## Input

*****

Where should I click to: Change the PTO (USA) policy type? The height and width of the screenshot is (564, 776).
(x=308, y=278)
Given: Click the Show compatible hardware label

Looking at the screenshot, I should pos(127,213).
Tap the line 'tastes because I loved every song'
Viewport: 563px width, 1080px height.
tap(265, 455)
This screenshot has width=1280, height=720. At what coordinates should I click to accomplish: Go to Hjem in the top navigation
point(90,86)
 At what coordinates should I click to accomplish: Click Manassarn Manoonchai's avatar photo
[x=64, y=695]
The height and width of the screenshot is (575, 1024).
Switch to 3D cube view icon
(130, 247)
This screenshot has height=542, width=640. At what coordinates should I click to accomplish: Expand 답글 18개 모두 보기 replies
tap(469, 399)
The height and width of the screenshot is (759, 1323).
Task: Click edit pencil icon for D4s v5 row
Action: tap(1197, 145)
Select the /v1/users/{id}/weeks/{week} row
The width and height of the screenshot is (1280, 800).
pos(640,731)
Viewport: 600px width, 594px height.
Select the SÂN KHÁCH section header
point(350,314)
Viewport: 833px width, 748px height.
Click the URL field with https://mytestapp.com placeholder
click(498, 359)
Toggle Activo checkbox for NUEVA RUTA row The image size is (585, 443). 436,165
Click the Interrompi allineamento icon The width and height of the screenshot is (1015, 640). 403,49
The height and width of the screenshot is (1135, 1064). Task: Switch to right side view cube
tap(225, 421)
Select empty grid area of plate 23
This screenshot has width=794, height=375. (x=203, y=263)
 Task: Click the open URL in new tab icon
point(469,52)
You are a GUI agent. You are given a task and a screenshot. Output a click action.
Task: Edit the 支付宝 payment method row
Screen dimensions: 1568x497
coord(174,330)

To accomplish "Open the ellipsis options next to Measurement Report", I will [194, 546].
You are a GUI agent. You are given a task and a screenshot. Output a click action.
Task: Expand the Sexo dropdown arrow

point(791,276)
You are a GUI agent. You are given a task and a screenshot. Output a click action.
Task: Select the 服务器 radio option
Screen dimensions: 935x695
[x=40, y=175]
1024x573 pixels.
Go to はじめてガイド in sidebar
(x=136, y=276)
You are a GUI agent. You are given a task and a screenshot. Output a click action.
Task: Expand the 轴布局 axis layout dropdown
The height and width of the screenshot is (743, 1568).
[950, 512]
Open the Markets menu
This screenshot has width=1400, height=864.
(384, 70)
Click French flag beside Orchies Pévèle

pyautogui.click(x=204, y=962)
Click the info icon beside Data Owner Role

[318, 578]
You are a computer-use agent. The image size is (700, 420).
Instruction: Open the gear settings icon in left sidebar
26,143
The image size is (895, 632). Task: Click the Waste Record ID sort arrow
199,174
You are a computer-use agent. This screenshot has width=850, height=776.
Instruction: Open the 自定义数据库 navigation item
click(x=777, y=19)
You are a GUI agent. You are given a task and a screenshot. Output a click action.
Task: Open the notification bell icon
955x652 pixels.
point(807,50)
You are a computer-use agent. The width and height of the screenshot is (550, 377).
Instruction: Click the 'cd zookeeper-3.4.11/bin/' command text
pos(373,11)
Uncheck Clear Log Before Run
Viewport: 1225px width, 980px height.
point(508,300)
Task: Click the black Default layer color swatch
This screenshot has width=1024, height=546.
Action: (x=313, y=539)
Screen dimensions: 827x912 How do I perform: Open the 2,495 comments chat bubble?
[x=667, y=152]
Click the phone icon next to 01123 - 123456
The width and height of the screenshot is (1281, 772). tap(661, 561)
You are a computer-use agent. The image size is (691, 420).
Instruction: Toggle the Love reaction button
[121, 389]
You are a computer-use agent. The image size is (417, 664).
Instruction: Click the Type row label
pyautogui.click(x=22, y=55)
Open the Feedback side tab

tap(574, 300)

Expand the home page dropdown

*****

## Activity
Word for word, please return the lines from the one containing "Instruction: Click the Type row label" through the end of the listing, both ends included, and nothing else.

## Response below
Instruction: Click the Type row label
pyautogui.click(x=22, y=55)
Open the Feedback side tab

tap(574, 300)

Expand the home page dropdown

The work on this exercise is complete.